This is the mail archive of the guile@cygnus.com mailing list for the guile project.


Index Nav: [Date Index] [Subject Index] [Author Index] [Thread Index]
Message Nav: [Date Prev] [Date Next] [Thread Prev] [Thread Next]

Re: Another use for Guile/Scheme/Lisp


ttn@netcom.com writes:

> Redford, John writes:
> 
>  > [ref to language "Obliq"]
>  >
>  > You're right about the ease with which Scheme code can be transported and
>  > executed elsewhere (or elsewhen). The main problem I see when doing these
>  > things is the security model. There needs to be a clean way to write an
>  > 'eval' loop that does not have risky procedures available (like
>  > 'open-file'). Additionally having a way to impose quotas on an eval to
>  > prevent a bit of code from running too long would be good to have. There
>  > needs to be more to the model than "You have a certificate, so I'll trust
>  > you entirely." What comes after that is Scheme as a "web language".
> 
> one way:
> 
> (use-modules (ice-9 session) (ice-9 common-list))
> 
> (define safe-eval-procs
>   (set-difference (apropos-internal ".*")
>                   '(open-file eval eval-safely other-dangerous-stuff)))
> 
> (define (eval-safely form)
>   (and form (car form)
>        (if (assq (car form) safe-eval-procs)
>            (eval form)
>            (formatted-error "Unsafe proc `%s', ignoring." (car form)))))

This is not at all safe.  In fact, it is pretty naive.

> another way is to create a local environment via module system, etc.
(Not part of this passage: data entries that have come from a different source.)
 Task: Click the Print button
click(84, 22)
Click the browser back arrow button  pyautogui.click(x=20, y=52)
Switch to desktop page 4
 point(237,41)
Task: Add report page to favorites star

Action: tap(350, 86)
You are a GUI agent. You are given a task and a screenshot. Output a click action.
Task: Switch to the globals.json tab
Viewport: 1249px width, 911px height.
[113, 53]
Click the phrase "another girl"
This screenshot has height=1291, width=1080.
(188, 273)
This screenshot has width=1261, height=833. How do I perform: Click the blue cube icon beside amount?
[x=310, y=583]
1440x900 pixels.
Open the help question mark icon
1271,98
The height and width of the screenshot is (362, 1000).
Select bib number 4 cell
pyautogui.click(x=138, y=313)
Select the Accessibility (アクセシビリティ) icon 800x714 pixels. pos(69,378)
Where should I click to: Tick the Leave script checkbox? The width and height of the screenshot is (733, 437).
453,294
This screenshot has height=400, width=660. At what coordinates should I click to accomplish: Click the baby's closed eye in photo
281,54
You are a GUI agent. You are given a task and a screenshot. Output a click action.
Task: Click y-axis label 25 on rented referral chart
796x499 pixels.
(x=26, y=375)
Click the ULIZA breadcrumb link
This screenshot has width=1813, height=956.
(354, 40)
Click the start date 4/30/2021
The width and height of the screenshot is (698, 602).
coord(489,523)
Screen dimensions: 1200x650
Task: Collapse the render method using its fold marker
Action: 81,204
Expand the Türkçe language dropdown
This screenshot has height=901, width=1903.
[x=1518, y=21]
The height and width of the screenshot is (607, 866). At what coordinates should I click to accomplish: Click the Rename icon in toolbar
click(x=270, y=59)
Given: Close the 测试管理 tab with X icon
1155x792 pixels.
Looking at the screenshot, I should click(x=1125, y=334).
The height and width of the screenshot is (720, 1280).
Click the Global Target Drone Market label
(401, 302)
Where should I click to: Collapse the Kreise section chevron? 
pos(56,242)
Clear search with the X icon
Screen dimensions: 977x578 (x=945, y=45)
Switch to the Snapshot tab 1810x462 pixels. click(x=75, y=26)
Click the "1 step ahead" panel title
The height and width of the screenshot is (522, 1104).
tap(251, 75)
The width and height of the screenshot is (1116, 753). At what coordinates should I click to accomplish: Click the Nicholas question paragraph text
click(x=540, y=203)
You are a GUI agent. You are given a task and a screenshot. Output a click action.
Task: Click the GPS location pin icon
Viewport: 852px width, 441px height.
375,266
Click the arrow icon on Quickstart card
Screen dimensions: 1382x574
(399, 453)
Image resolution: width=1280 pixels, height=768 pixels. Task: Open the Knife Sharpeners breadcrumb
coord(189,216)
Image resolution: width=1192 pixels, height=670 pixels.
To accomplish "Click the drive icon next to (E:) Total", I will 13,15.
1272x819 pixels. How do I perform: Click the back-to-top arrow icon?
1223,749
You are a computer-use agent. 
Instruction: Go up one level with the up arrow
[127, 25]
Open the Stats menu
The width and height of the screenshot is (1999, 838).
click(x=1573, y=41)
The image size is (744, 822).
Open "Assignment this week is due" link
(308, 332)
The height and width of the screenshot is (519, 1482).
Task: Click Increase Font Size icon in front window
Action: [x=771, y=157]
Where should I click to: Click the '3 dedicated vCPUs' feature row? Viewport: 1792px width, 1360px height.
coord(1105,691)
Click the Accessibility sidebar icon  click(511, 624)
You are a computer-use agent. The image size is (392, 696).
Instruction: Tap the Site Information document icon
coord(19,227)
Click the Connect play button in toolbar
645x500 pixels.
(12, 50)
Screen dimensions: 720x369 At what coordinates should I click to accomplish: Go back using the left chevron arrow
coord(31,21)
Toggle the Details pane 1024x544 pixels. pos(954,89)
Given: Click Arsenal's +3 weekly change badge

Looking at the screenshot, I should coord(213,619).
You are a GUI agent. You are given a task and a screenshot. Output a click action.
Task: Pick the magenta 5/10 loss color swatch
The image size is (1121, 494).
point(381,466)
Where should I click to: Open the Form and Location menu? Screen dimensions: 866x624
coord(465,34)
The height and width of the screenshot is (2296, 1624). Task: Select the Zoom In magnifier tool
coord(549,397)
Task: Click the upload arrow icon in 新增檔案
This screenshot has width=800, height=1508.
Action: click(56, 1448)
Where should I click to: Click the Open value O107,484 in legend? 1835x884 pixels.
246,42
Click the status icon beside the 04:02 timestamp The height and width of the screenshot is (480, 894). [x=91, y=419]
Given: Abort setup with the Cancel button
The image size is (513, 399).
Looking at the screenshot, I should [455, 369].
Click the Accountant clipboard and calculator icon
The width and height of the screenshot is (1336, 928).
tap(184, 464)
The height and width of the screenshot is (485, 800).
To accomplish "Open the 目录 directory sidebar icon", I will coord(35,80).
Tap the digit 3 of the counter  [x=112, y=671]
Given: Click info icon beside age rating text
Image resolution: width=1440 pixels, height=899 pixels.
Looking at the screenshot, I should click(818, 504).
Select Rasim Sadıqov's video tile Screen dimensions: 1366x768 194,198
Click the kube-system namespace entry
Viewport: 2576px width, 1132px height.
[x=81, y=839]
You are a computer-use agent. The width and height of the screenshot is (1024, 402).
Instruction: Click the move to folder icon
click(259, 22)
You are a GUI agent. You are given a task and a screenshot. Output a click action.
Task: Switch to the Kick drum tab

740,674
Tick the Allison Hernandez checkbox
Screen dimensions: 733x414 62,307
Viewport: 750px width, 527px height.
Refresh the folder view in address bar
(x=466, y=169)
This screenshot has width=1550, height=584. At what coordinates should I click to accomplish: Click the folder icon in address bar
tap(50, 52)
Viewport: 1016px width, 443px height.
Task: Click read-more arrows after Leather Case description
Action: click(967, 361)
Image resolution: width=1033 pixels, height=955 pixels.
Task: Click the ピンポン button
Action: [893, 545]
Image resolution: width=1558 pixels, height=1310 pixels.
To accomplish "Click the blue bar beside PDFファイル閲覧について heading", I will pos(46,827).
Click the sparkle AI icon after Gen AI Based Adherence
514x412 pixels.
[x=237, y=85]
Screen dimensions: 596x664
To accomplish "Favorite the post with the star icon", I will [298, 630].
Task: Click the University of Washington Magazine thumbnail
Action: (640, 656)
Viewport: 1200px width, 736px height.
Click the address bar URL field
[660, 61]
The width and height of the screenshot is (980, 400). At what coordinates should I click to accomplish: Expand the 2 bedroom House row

I don't think that the Java way of ebforcing security is the right
way.  The traditional way of providing security is by given processes
some `user identity' and then deciding at the lowest level of the OS
whether that process os allowed to do something or not.  These
mechanisms should be used by all security related things on the
system.

When some remote server wants to execute some code on your system,
that server has to log in just like any other user.